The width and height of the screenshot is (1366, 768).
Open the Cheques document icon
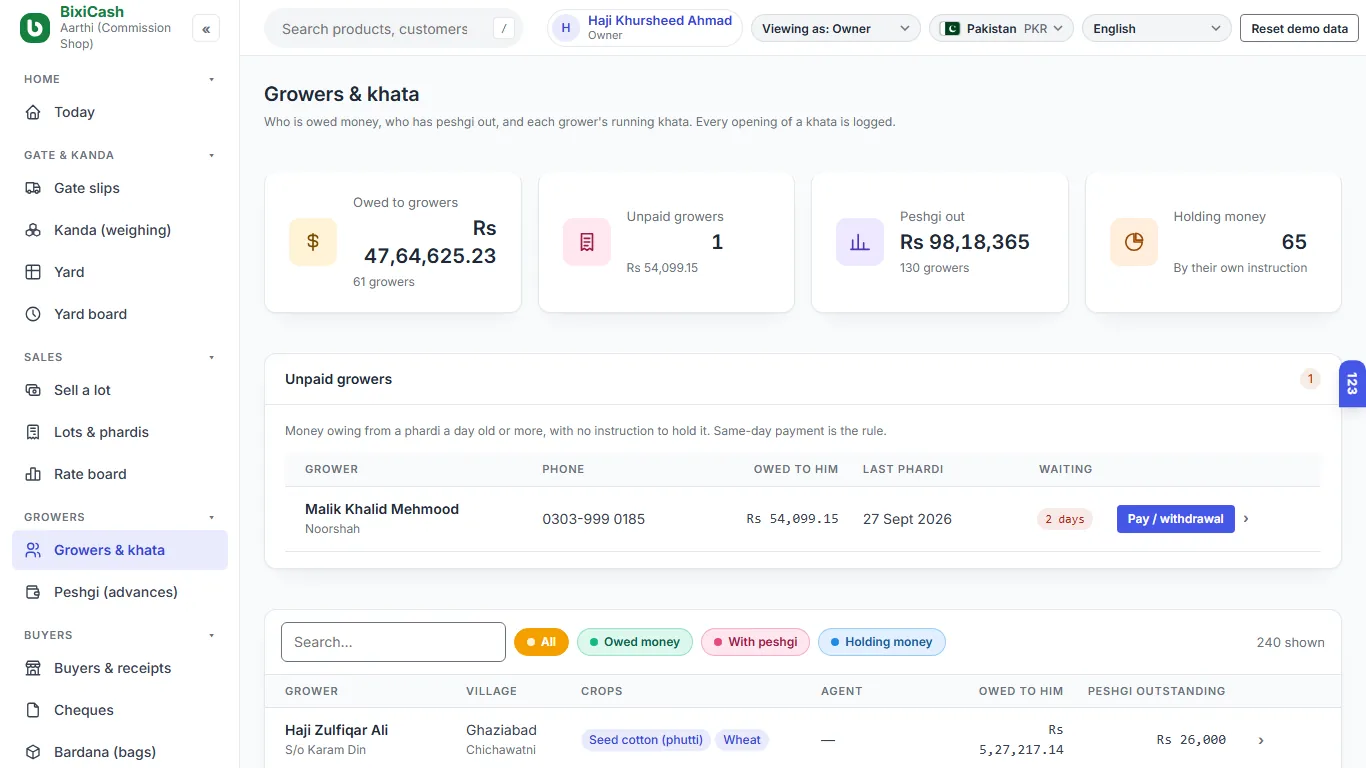click(x=33, y=710)
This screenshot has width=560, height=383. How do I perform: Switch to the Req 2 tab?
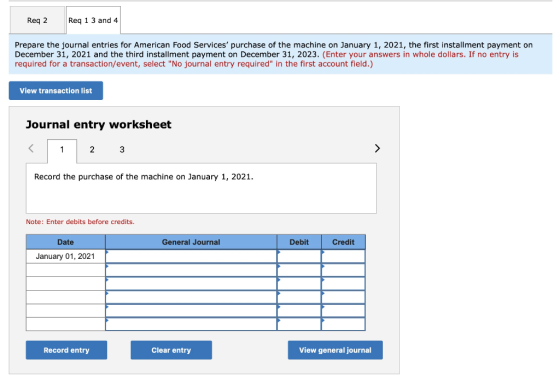[37, 20]
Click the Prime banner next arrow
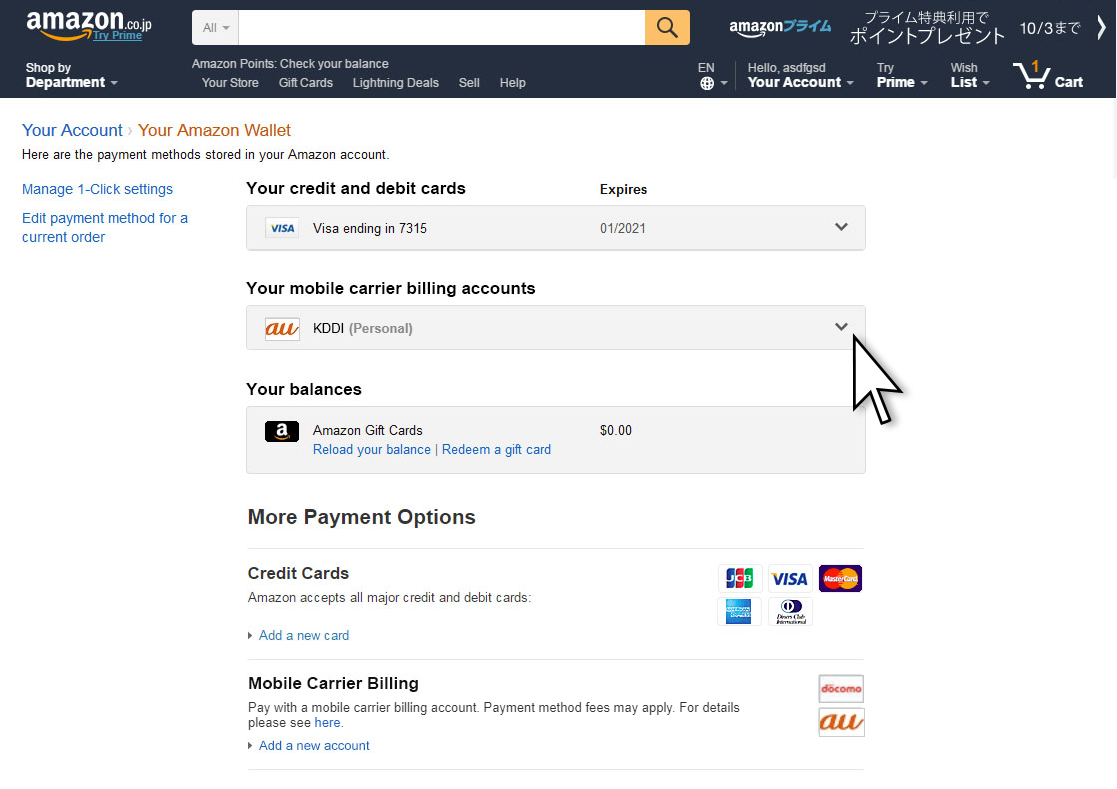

**PROBLEM REQUIREMENTS**
Please produce an exact copy of all the material, leaving out the pictures.

**TASK SOLUTION**
The width and height of the screenshot is (1366, 768).
Open the Cheques document icon
click(x=33, y=710)
This screenshot has width=560, height=383. How do I perform: Switch to the Req 2 tab?
[37, 20]
Click the Prime banner next arrow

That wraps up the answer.